DragDiffusion: Harnessing Diffusion Models for Interactive Point-based Image Editing

-> Yujun Shi, et al. arXiv 2023

DragDiffusion is a direct extension of the famous DragGAN. Similarly, DragDiffusion can achieve image editing by dragging multiple points, and the principle behind it is the backward guidance for the generated path by gradient-based update.

Attend-and-Excite

As shown above, in addition to the regular diffusion denoising, the generated path in DragDiffusion contains two other mappings: Motion Supervision and Point Tracking. The loss function of Motion Supervision is shown as follows:

$$ \mathcal{L}\left(z_t^k\right)= \sum_{i=1}^n \sum_{q \in \Omega\left(h_i^k, r_1\right)}\lVert F_{q+d_i}\left(z_t^k\right)-\operatorname{sg}\left(F_q\left(z_t^k\right)\right) \rVert_1 +\lambda \lVert \left(z_{t-1}^k-\operatorname{sg}\left(z_{t-1}^0\right)\right) \odot(1-M) \rVert_1 $$

In simple terms, the former of this loss encourages feature movement at the patch level $F_{\Omega+d_i}(z_t^k) \gets F_{\Omega}(z_t^k)$, while the latter keeps the pixel values outside the mask nearly constant $(1-M)z_t^k \approx (1-M)z_t^{k+1}$.

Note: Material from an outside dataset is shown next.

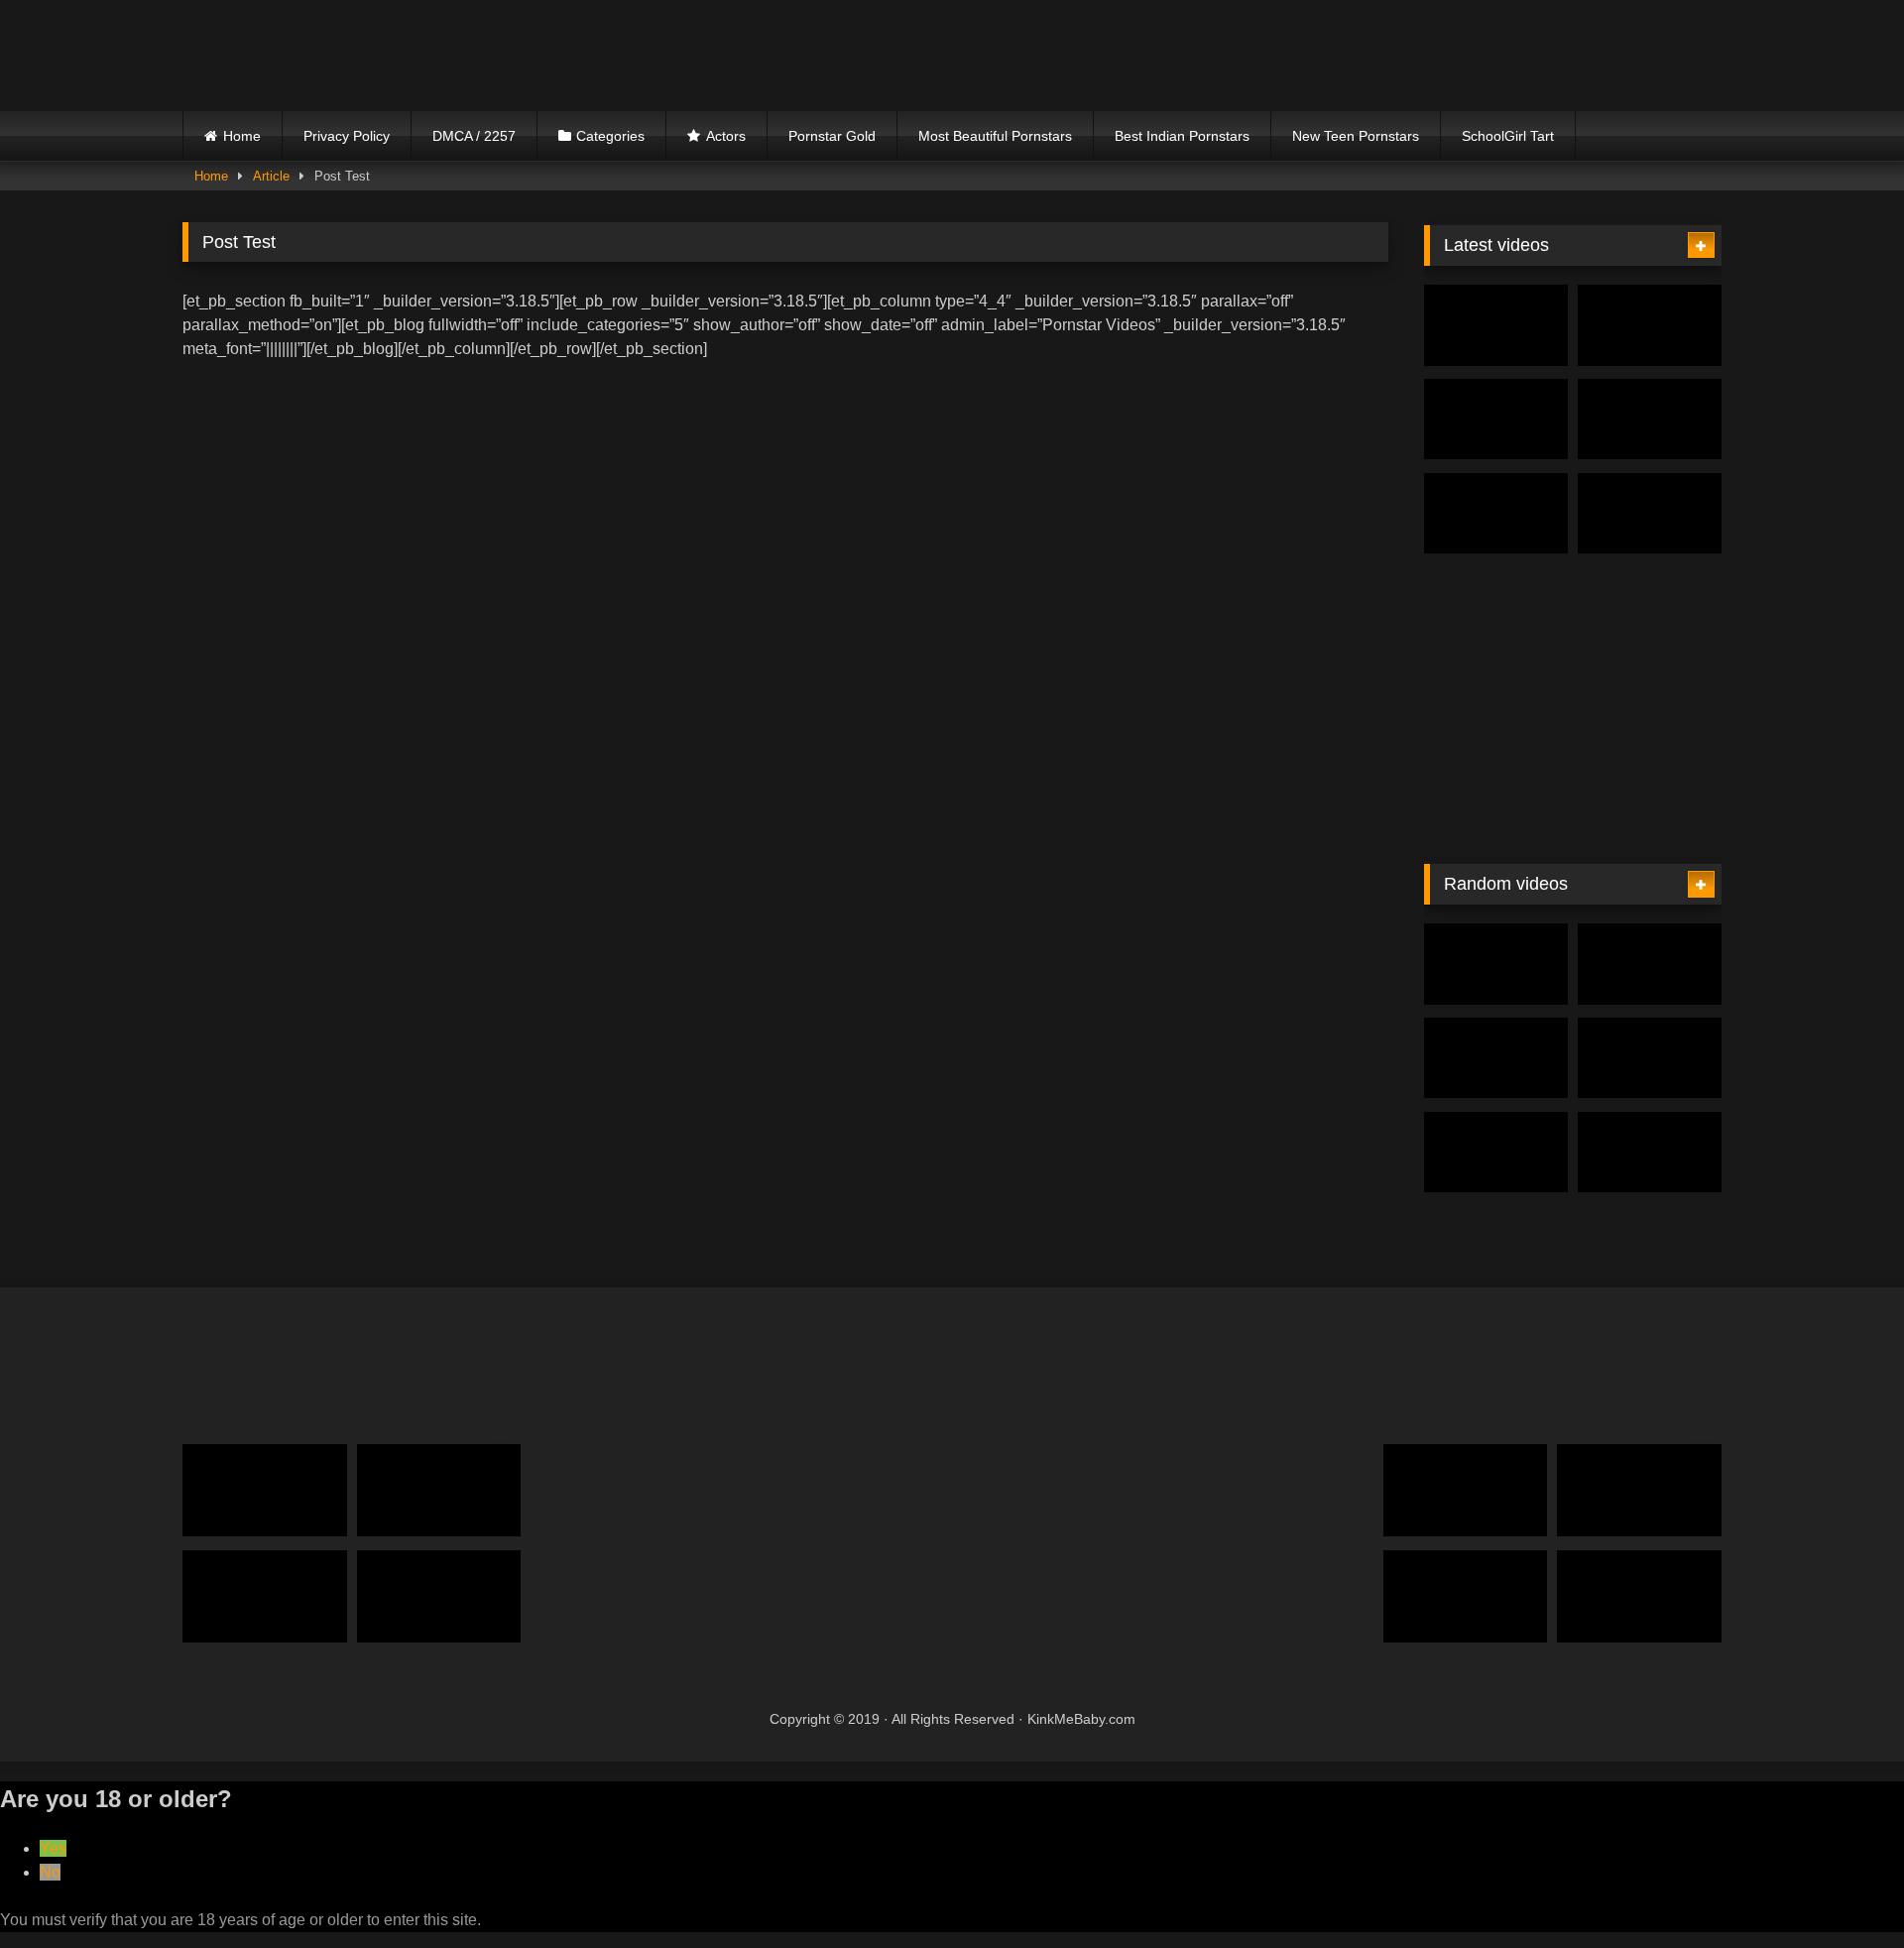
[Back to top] (1842, 1889)
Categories (610, 136)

Here $sg(\cdot)$ is the stop gradient operator, which makes the pixel values $F_{\Omega}(z_t^k)$ in the original patch are not affected by gradient descent directly. We can calculate the gradient and update the latent as follows:

$$ z_t^{k+1}=z_t^k-\eta \cdot \nabla_{z_t^k} \mathcal{L} $$

Point Tracking is used to rematch the location of the handle points, which is implemented directly using a nearest neighbor search:

$$ h_i^{k+1}=\underset{q \in \Omega\left(h_i^k, r_2\right)}{\arg \min }\left|F_q\left(z_t^{k+1}\right)-F_{h_i^k}\left(z_t\right)\right|_1 $$

Although this method directly follows DragGAN’s idea, the non-stationary iterative process of the Diffusion Models makes many hyperparameter different, and the author also abandons CFG to avoid large numerical errors.